Fiona reached across the console for his hand.

“Anyway, after that, Eileen thought she was immortal.” He turned to Fiona. “Can you imagine surviving something like that only to be run down ten years later by some cowardly asshole who couldn’t even be bothered to call an ambulance?”

He jammed the car into gear and pulled back onto the roadway a bit faster than he should have. The tires spun and the back of the car fishtailed.

“Sorry,” he muttered. He eased up a little on the accelerator, and tried to will away the image of the churning water, the colors of the girls’ woolen hats just under the icy surface, the arms and legs thrashing, the frenzied gasping for air. His own desperate attempts to save that last girl. He’d discussed the incident once with Annie McCall, and she’d given him the only advice that had stayed with him over the years.

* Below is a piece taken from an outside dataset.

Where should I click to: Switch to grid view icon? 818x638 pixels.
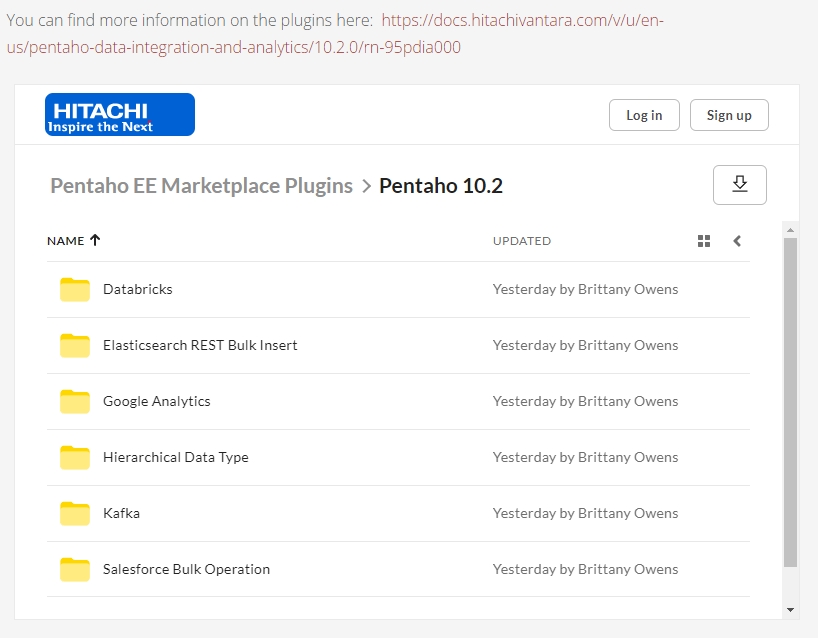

“Maybe there are some things we’re not supposed to forget,” Annie had told him. “Not to assure that we carry the guilt with us forever, but so that we remember that sometimes our very best effort isn’t going to be good enough. It’s a hard lesson but an important one, one we all have to learn. We’re not always going to win. We won’t always save the day. There are some things that are simply out of our hands. All we can do is to try with everything we have to make things turn out right. But if we succeed even half of the time, we should consider ourselves very fortunate.”

The words hadn’t eased his guilt or soothed his conscience over the child who had died, but it had made sense to him and had turned out to be true. He hadn’t always been able to save the day, but he never stopped trying.

“Heal the sick,” Fiona said after they’d driven a few miles, shaking him from his reverie.

“What?”

“Heal the sick,” she repeated. “It’s one of the remaining acts of mercy. Perillo was sick, he was at the hospital for treatment. But he’s broken his pattern. It’s a long way until February.”

“The whole thing with the dates was to get me to make the connection. He probably knows I’ve noticed. He doesn’t have to bother with the details anymore.”

“He’s really escalating.”

“Well, why wait when you don’t have to?” Sam turned to her. “Besides, I don’t think he can. I think he’s reaching that point where he can’t wait to kill again.”

“Only two more acts, Sam,” she reminded him. “Two more victims. Then what?”

“Then it will be over, one way or another.” Sam stared straight ahead at the dark stretch of road that led him home. He knew who the last victim was supposed to be, and he’d deal with it when it came to that. He wasn’t afraid of facing the killer. But he was afraid of who the next victim might be.

He pressed down on the gas and prayed that he’d get to his family in time.